In a variation on this embodiment, the higher-level cache is an N-way set-associative cache, and storing the information in the reverse directory involves storing way information identifying a way location in the higher-level cache in which the line is to be stored. The multiprocessor system is additionally configured to use this way information during a subsequent invalidation operation to invalidate the line in the higher-level cache without having to perform a lookup in the higher-level cache to determine the way location of the line in the higher-level cache.
In one embodiment of the present invention, the lower-level cache is additionally configured to generate a miss to pull the line into the lower-level cache, if the line is not present within the lower-level cache.
In one embodiment of the present invention, upon receiving an update request that causes a target entry in the lower-level cache to be updated, the system performs a lookup in the reverse directory to determine if the target entry is contained in one or more higher-level caches. For each higher-level cache that contains the target entry, the system sends an invalidation request to the higher-level cache to invalidate the target entry, and updates a corresponding entry in the reverse directory to indicate that the target entry has been invalidated in the higher-level cache.

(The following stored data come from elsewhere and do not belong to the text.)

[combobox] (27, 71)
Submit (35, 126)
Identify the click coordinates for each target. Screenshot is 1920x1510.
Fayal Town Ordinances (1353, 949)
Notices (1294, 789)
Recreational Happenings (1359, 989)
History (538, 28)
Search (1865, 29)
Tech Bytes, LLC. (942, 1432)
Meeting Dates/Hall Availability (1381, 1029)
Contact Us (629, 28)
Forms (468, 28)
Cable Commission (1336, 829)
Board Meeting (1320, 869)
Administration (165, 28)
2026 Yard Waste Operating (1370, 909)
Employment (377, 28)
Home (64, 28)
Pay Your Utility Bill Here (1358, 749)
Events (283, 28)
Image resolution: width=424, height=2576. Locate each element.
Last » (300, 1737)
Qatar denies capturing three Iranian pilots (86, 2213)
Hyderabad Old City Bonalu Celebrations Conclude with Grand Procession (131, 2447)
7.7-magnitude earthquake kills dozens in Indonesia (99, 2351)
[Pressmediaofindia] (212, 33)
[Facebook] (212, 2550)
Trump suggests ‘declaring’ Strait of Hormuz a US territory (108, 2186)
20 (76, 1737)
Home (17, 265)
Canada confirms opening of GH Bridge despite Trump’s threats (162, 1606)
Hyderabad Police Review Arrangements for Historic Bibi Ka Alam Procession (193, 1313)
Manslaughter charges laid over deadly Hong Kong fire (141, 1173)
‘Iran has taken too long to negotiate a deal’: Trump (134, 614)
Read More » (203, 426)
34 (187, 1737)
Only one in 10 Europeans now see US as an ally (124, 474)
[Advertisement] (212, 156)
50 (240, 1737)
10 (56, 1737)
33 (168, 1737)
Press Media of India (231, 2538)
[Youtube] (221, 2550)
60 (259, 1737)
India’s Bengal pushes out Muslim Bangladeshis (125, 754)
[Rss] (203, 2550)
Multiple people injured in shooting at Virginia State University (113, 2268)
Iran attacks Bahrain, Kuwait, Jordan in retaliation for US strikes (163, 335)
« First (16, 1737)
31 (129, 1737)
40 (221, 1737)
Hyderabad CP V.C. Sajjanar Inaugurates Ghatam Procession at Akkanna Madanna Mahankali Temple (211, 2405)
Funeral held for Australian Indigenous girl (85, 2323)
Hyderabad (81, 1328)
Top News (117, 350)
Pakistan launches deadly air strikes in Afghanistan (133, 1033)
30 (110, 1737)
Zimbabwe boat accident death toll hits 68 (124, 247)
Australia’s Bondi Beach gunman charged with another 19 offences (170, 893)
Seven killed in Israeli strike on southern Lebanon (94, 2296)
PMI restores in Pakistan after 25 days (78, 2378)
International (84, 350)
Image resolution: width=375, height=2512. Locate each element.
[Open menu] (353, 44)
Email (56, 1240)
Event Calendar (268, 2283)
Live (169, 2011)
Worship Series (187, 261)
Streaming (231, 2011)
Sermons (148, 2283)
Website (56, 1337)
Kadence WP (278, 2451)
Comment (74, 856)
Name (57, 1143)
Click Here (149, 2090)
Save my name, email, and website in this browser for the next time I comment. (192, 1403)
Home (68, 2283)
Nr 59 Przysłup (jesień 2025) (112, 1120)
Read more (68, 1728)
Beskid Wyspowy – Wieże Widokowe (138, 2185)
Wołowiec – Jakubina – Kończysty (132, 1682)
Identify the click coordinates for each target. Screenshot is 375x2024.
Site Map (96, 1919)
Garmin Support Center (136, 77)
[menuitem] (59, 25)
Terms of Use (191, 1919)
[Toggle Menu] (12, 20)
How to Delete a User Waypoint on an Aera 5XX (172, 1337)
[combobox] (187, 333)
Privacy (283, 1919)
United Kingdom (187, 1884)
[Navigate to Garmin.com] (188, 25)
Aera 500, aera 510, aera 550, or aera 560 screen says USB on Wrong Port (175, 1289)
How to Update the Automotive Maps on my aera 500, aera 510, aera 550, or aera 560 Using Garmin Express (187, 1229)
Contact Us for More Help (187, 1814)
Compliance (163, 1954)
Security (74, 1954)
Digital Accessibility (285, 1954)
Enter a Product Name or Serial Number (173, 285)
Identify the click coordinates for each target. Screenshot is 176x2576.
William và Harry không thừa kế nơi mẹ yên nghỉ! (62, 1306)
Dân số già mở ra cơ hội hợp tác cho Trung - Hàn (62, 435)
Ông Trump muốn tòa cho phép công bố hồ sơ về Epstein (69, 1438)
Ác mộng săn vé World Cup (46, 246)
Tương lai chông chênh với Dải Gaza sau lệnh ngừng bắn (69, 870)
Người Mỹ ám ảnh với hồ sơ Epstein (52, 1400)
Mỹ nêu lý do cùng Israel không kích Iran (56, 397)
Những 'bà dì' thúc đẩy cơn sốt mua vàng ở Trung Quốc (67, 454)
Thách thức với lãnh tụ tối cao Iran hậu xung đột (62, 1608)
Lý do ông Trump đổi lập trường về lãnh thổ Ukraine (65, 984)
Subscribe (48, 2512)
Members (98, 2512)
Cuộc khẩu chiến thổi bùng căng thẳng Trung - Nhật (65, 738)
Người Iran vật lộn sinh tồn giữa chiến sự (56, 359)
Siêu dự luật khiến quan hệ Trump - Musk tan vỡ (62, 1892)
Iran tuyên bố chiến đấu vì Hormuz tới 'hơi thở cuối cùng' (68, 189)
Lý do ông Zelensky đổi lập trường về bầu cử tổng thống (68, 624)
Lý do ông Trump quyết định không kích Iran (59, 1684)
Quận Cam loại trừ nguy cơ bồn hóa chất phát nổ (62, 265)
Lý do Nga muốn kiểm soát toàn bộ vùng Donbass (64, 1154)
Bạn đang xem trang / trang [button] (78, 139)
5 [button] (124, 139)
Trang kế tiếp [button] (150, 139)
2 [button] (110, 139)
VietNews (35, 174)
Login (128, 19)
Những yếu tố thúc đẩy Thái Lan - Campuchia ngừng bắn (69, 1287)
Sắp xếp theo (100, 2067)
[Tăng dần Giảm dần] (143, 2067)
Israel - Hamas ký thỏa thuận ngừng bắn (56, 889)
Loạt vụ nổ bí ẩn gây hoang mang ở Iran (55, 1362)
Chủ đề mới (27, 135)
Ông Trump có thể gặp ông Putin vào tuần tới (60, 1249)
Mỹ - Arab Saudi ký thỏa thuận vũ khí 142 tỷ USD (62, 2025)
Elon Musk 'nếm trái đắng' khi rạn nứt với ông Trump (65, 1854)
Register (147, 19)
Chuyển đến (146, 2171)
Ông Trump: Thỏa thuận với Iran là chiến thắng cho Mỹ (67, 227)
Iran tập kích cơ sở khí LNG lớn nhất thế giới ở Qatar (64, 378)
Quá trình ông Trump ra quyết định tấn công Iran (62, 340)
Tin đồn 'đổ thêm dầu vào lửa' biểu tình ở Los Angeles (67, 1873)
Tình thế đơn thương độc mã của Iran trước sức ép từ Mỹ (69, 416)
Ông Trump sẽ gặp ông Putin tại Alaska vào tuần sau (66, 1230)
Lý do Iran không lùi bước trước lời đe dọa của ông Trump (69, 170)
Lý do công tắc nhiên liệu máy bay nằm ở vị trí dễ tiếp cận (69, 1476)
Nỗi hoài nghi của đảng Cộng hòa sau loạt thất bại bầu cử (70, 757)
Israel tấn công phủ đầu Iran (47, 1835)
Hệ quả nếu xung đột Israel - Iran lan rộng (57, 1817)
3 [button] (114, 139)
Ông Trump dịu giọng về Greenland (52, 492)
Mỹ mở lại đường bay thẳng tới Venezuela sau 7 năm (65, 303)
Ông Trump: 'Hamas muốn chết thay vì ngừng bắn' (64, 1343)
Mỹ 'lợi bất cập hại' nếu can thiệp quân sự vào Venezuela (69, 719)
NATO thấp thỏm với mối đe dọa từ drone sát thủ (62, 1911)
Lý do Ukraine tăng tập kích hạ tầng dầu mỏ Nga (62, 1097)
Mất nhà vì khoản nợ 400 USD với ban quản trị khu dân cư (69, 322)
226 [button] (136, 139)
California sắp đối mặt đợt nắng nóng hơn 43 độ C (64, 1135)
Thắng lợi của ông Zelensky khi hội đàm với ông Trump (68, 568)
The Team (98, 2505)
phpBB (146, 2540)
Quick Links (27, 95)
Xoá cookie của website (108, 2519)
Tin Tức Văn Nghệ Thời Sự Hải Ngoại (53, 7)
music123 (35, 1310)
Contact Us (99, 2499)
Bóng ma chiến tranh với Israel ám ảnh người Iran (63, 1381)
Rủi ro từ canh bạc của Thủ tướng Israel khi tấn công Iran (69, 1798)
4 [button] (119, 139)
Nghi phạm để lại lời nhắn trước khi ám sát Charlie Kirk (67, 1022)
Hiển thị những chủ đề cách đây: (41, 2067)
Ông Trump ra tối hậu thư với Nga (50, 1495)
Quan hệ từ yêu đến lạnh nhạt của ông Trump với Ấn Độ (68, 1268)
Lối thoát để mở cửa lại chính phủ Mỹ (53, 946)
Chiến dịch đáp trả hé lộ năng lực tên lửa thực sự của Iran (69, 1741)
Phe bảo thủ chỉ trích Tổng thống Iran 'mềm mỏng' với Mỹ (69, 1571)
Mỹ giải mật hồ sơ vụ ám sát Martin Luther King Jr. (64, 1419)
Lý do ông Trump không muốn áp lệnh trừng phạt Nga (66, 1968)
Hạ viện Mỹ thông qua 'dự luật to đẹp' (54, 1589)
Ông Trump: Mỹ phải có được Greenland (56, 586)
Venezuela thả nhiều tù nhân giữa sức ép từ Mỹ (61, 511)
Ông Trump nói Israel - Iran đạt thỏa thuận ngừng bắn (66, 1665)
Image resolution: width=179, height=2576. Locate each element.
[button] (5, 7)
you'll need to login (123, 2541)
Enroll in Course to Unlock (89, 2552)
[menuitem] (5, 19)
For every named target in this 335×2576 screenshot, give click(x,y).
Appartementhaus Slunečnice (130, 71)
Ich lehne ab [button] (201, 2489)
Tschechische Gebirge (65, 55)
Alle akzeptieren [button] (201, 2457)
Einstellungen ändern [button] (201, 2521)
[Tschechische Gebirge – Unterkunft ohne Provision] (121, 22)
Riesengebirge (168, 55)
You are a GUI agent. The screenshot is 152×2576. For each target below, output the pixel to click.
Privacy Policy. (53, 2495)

Note that this update request can include, a load miss, a store miss, and a store hit on the target entry. If the update request is a store hit, the lookup in the reverse directory involves looking up the target entry in all higher-level caches, except for a higher-level cache that caused the store hit.
In one embodiment of the present invention, the reverse directory includes a fixed entry corresponding to each entry in each of the higher-level caches.
In one embodiment of the present invention, each entry in the reverse directory includes information specifying a location of a corresponding entry in the lower-level cache.
In one embodiment of the present invention, the lower-level cache is organized as an M-way set associative cache. In this embodiment, each entry in the reverse directory includes: a way identifier that identifies a way location of a corresponding entry within the lower-level cache; a set identifier that identifies a set location of the corresponding entry within the lower-level cache, wherein the set identifier does not include set information that can be inferred from a location of the entry within the reverse directory; and a valid flag indicating whether the entry in the reverse directory is valid.
In one embodiment of the present invention, the multiprocessor system is located on a single semiconductor chip.
In one embodiment of the present invention, the lower-level cache is an L2 cache, and each of the higher-level caches is an L1 cache.
In one embodiment of the present invention, the higher-level caches are organized as write-through caches, so that updates to the higher-level caches are immediately written through to the lower-level cache.
In one embodiment of the present invention, the lower-level cache includes multiple banks that can be accessed in parallel.